Assuming we're entering an era of ten percent lower infectiousness and four hundred percent higher hospitalization risk, how come?
The model is really only sensitive to infection probability times number of contacts per day. The model assumes 20 contacts per day on average. If that had gone down to 18 it would explain the effect.
The higher rate of hospitalization is consistent with the data showing that all-cause hospitalization risk goes up with each infection, at least for older white men, who might not be all that special in this regard. Without infection about one in twenty will end up in hospital in any given year. After the first infection it rises to one in twelve. After the second to one in four, and it continues to rise after that.
A factor of five increase in risk is in the right ballpark. If the overall hospitalization risk rises significantly after several infections, why wouldn't the covid hospitalization risk rise by a comparable factor? It's not like there's robust, lasting immunity, and we know the virus damages the immune system and poses a risk to any organ that requires blood.
So that's depressing.
This is what "living with covid" looks like: slightly reduced social contacts and/or marginally lower infectiousness, the virus still spreading freely, and higher odds of being hospitalized with each infection. Meanwhile, new variants are evolving all the time, and immunity still wanes in a few months, unsurprisingly.
Wearing an N95 or elastomeric respirator indoors in public is effective at protecting you from it until we update building engineering standards for airborne infection control and implement, which is the work of generations, unfortunately, in part because "infection prevention and control" is currently mostly in the hands of physicians and public health bureaucrats none of whom have any training in fluid mechanics or HVAC equipment. This means we (engineers) first have to win a turf war, because those physicians absolutely do not care how many people die or are disabled so long as they can maintain their fiefdom.
The code I've used to generate these graphs is available on github. Feel free to download and play with it. Ping me if you've got questions, although my time is fairly limited.

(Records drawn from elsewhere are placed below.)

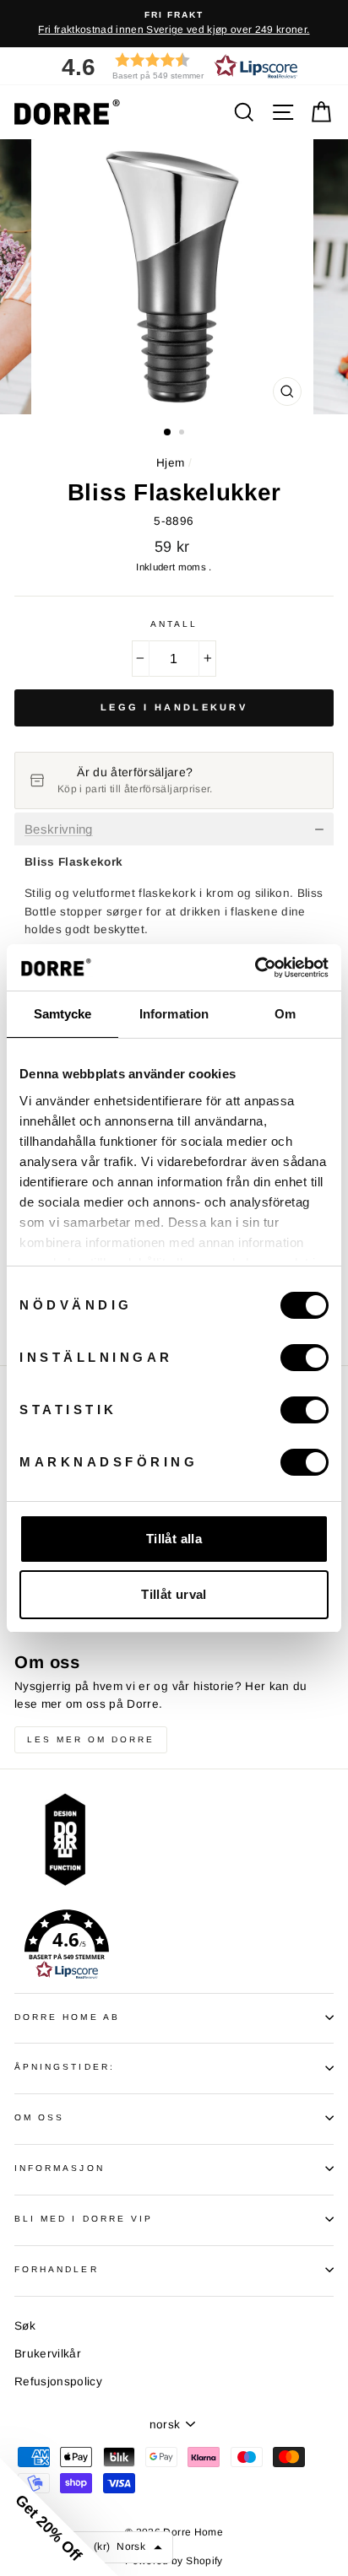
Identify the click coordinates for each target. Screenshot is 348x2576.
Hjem (170, 462)
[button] (174, 66)
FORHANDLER (56, 2269)
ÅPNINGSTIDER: (64, 2066)
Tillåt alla (174, 1538)
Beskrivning (58, 829)
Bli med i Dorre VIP (83, 2218)
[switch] (304, 1357)
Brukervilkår (47, 2353)
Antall (174, 624)
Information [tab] (174, 1014)
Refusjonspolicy (58, 2381)
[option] (174, 23)
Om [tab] (285, 1014)
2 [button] (183, 433)
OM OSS (39, 2117)
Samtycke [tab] (63, 1014)
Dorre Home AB (67, 2017)
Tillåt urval (174, 1594)
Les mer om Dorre (91, 1739)
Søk (24, 2325)
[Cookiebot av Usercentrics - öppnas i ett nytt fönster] (255, 968)
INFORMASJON (59, 2168)
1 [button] (168, 433)
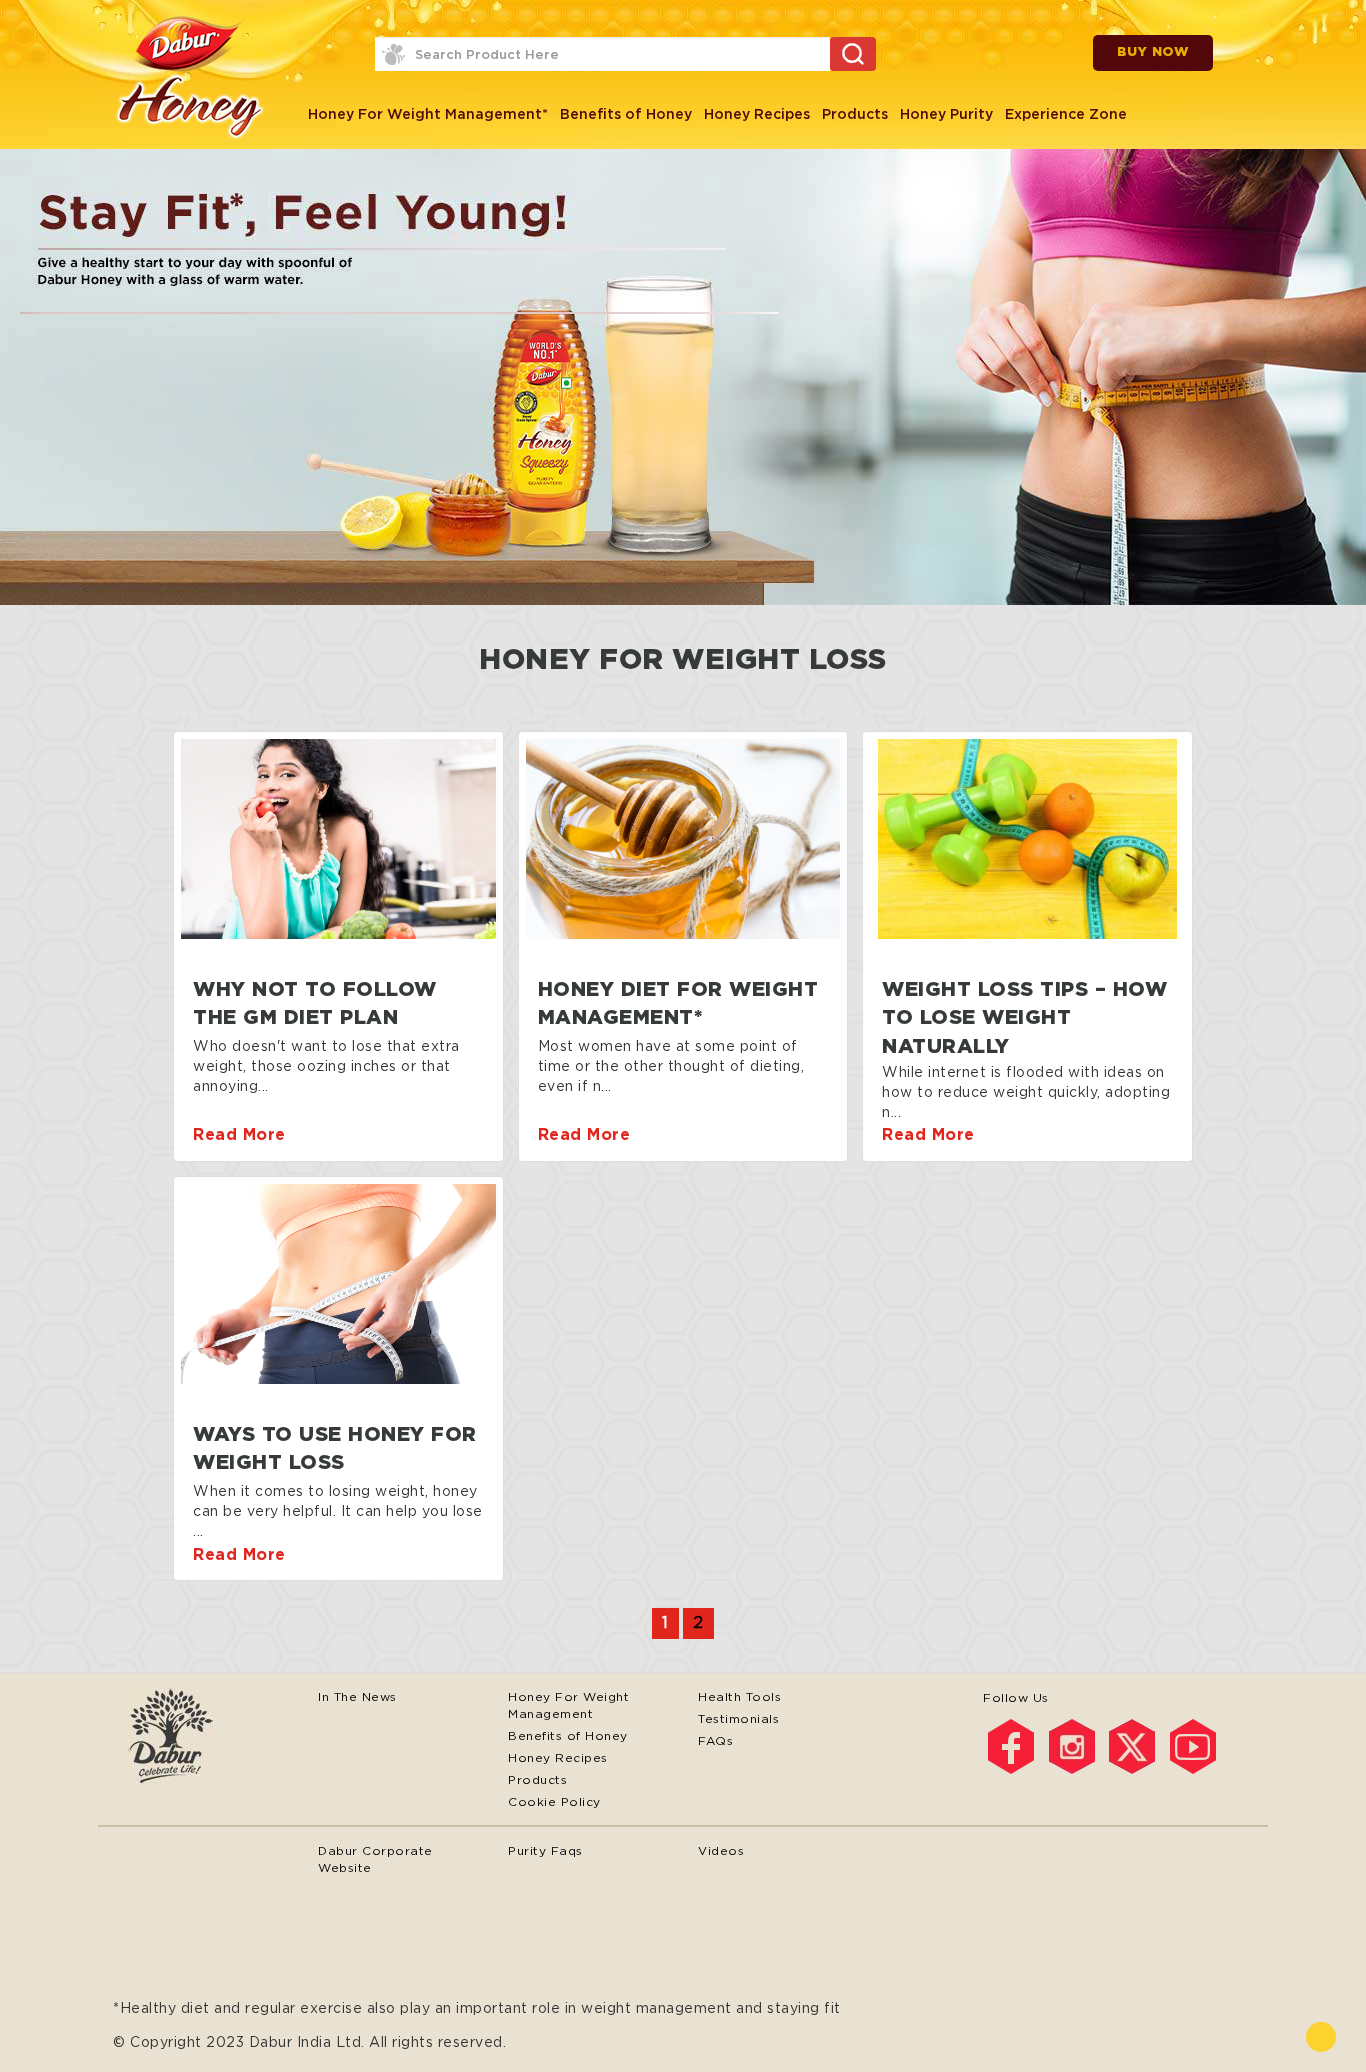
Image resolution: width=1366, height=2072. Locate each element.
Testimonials (738, 1718)
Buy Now (1153, 52)
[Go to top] (1321, 2037)
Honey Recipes (757, 114)
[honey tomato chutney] (338, 839)
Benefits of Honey (626, 114)
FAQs (715, 1740)
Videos (721, 1850)
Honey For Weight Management (568, 1705)
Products (855, 114)
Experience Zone (1066, 114)
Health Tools (739, 1696)
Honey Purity (946, 114)
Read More (239, 1134)
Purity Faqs (545, 1850)
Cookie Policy (554, 1801)
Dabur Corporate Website (375, 1859)
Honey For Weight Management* (428, 114)
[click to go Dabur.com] (208, 1738)
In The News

In the meantime: stay safe, enjoy life, and remember the people who are out there actively minimizing covid, dismissing N95s as useful mitigations, and opposing the engineering upgrades that could have gotten us out of this mess already if we'd started on them three years ago. Covid won't be over until all of those people are out of positions of power. Let's use what democratic influence we have to make that happen sooner rather than later.
Thanks for the update, Tom! So few people are wearing masks these days, it’s depressing.
Thank you for once again spelling out the state of Covid in Canada and what needs to be done.